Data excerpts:
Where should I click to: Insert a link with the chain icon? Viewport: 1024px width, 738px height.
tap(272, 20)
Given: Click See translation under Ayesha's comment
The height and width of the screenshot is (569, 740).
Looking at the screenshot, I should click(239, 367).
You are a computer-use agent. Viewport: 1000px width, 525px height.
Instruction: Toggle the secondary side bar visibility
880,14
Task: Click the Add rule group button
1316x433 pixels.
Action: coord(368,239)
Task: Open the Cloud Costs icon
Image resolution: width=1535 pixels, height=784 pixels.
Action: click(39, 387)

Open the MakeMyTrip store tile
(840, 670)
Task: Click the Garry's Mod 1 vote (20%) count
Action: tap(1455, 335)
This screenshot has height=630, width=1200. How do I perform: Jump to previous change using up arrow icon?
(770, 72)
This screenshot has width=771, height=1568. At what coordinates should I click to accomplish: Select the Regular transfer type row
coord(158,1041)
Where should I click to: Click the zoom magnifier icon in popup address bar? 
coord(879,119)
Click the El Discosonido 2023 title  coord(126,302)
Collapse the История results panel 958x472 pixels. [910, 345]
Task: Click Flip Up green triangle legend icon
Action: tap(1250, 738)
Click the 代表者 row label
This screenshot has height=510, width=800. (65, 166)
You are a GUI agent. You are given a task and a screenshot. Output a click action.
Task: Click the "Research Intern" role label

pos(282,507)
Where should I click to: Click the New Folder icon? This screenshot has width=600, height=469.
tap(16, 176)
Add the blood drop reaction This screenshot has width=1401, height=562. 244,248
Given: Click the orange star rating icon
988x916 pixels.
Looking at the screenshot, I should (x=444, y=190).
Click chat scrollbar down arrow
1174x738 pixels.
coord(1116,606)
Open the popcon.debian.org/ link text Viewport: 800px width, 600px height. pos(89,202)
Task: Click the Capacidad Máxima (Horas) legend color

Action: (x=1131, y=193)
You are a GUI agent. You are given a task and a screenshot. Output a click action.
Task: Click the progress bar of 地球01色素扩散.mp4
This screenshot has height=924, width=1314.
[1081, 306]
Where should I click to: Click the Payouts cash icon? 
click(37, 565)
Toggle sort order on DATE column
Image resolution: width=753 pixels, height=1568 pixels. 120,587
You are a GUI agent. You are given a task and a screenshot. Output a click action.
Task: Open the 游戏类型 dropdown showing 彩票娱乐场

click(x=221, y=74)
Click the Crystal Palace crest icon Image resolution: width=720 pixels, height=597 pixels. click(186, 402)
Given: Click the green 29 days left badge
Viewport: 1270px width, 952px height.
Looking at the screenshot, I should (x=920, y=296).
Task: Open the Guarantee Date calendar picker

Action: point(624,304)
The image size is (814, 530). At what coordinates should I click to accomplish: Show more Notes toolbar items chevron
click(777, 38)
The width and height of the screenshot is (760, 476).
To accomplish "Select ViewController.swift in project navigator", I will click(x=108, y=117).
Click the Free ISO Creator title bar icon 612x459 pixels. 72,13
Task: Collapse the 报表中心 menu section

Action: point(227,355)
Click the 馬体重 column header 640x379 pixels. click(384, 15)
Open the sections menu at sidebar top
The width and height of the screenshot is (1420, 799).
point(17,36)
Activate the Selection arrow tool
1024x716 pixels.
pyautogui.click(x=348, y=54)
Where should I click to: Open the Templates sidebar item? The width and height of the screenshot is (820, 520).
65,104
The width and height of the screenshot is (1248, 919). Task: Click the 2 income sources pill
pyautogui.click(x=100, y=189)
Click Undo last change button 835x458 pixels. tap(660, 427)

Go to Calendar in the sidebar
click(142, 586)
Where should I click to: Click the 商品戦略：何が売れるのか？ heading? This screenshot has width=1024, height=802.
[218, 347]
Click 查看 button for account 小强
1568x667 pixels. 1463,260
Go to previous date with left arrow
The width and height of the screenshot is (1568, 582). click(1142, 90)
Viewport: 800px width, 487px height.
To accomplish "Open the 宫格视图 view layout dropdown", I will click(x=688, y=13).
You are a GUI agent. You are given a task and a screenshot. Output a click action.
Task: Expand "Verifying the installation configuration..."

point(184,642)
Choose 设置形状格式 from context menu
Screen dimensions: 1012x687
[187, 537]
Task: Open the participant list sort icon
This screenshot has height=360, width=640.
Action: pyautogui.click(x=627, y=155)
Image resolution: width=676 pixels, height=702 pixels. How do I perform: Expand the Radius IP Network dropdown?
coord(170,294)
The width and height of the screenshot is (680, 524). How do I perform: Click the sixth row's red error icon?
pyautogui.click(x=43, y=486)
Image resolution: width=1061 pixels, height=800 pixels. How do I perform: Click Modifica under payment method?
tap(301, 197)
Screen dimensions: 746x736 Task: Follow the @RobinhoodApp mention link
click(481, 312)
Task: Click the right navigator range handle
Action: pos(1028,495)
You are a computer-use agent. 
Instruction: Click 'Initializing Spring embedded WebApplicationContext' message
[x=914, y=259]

| WHAT YOU ARE ASKED TO DO |
Transcribe all of the lines in the records precisely.

| RESULT FOR THIS EXERCISE |
Where should I click to: Insert a link with the chain icon? Viewport: 1024px width, 738px height.
tap(272, 20)
Given: Click See translation under Ayesha's comment
The height and width of the screenshot is (569, 740).
Looking at the screenshot, I should click(239, 367).
You are a computer-use agent. Viewport: 1000px width, 525px height.
Instruction: Toggle the secondary side bar visibility
880,14
Task: Click the Add rule group button
1316x433 pixels.
Action: coord(368,239)
Task: Open the Cloud Costs icon
Image resolution: width=1535 pixels, height=784 pixels.
Action: click(39, 387)

Open the MakeMyTrip store tile
(840, 670)
Task: Click the Garry's Mod 1 vote (20%) count
Action: tap(1455, 335)
This screenshot has height=630, width=1200. How do I perform: Jump to previous change using up arrow icon?
(770, 72)
This screenshot has width=771, height=1568. At what coordinates should I click to accomplish: Select the Regular transfer type row
coord(158,1041)
Where should I click to: Click the zoom magnifier icon in popup address bar? 
coord(879,119)
Click the El Discosonido 2023 title  coord(126,302)
Collapse the История results panel 958x472 pixels. [910, 345]
Task: Click Flip Up green triangle legend icon
Action: tap(1250, 738)
Click the 代表者 row label
This screenshot has height=510, width=800. (65, 166)
You are a GUI agent. You are given a task and a screenshot. Output a click action.
Task: Click the "Research Intern" role label

pos(282,507)
Where should I click to: Click the New Folder icon? This screenshot has width=600, height=469.
tap(16, 176)
Add the blood drop reaction This screenshot has width=1401, height=562. 244,248
Given: Click the orange star rating icon
988x916 pixels.
Looking at the screenshot, I should (x=444, y=190).
Click chat scrollbar down arrow
1174x738 pixels.
coord(1116,606)
Open the popcon.debian.org/ link text Viewport: 800px width, 600px height. pos(89,202)
Task: Click the Capacidad Máxima (Horas) legend color

Action: (x=1131, y=193)
You are a GUI agent. You are given a task and a screenshot. Output a click action.
Task: Click the progress bar of 地球01色素扩散.mp4
This screenshot has height=924, width=1314.
[1081, 306]
Where should I click to: Click the Payouts cash icon? 
click(37, 565)
Toggle sort order on DATE column
Image resolution: width=753 pixels, height=1568 pixels. 120,587
You are a GUI agent. You are given a task and a screenshot. Output a click action.
Task: Open the 游戏类型 dropdown showing 彩票娱乐场

click(x=221, y=74)
Click the Crystal Palace crest icon Image resolution: width=720 pixels, height=597 pixels. click(186, 402)
Given: Click the green 29 days left badge
Viewport: 1270px width, 952px height.
Looking at the screenshot, I should (x=920, y=296).
Task: Open the Guarantee Date calendar picker

Action: point(624,304)
The image size is (814, 530). At what coordinates should I click to accomplish: Show more Notes toolbar items chevron
click(777, 38)
The width and height of the screenshot is (760, 476).
To accomplish "Select ViewController.swift in project navigator", I will click(x=108, y=117).
Click the Free ISO Creator title bar icon 612x459 pixels. 72,13
Task: Collapse the 报表中心 menu section

Action: point(227,355)
Click the 馬体重 column header 640x379 pixels. click(384, 15)
Open the sections menu at sidebar top
The width and height of the screenshot is (1420, 799).
point(17,36)
Activate the Selection arrow tool
1024x716 pixels.
pyautogui.click(x=348, y=54)
Where should I click to: Open the Templates sidebar item? The width and height of the screenshot is (820, 520).
65,104
The width and height of the screenshot is (1248, 919). Task: Click the 2 income sources pill
pyautogui.click(x=100, y=189)
Click Undo last change button 835x458 pixels. tap(660, 427)

Go to Calendar in the sidebar
click(142, 586)
Where should I click to: Click the 商品戦略：何が売れるのか？ heading? This screenshot has width=1024, height=802.
[218, 347]
Click 查看 button for account 小强
1568x667 pixels. 1463,260
Go to previous date with left arrow
The width and height of the screenshot is (1568, 582). click(1142, 90)
Viewport: 800px width, 487px height.
To accomplish "Open the 宫格视图 view layout dropdown", I will click(x=688, y=13).
You are a GUI agent. You are given a task and a screenshot. Output a click action.
Task: Expand "Verifying the installation configuration..."

point(184,642)
Choose 设置形状格式 from context menu
Screen dimensions: 1012x687
[187, 537]
Task: Open the participant list sort icon
This screenshot has height=360, width=640.
Action: pyautogui.click(x=627, y=155)
Image resolution: width=676 pixels, height=702 pixels. How do I perform: Expand the Radius IP Network dropdown?
coord(170,294)
The width and height of the screenshot is (680, 524). How do I perform: Click the sixth row's red error icon?
pyautogui.click(x=43, y=486)
Image resolution: width=1061 pixels, height=800 pixels. How do I perform: Click Modifica under payment method?
tap(301, 197)
Screen dimensions: 746x736 Task: Follow the @RobinhoodApp mention link
click(481, 312)
Task: Click the right navigator range handle
Action: pos(1028,495)
You are a computer-use agent. 
Instruction: Click 'Initializing Spring embedded WebApplicationContext' message
[x=914, y=259]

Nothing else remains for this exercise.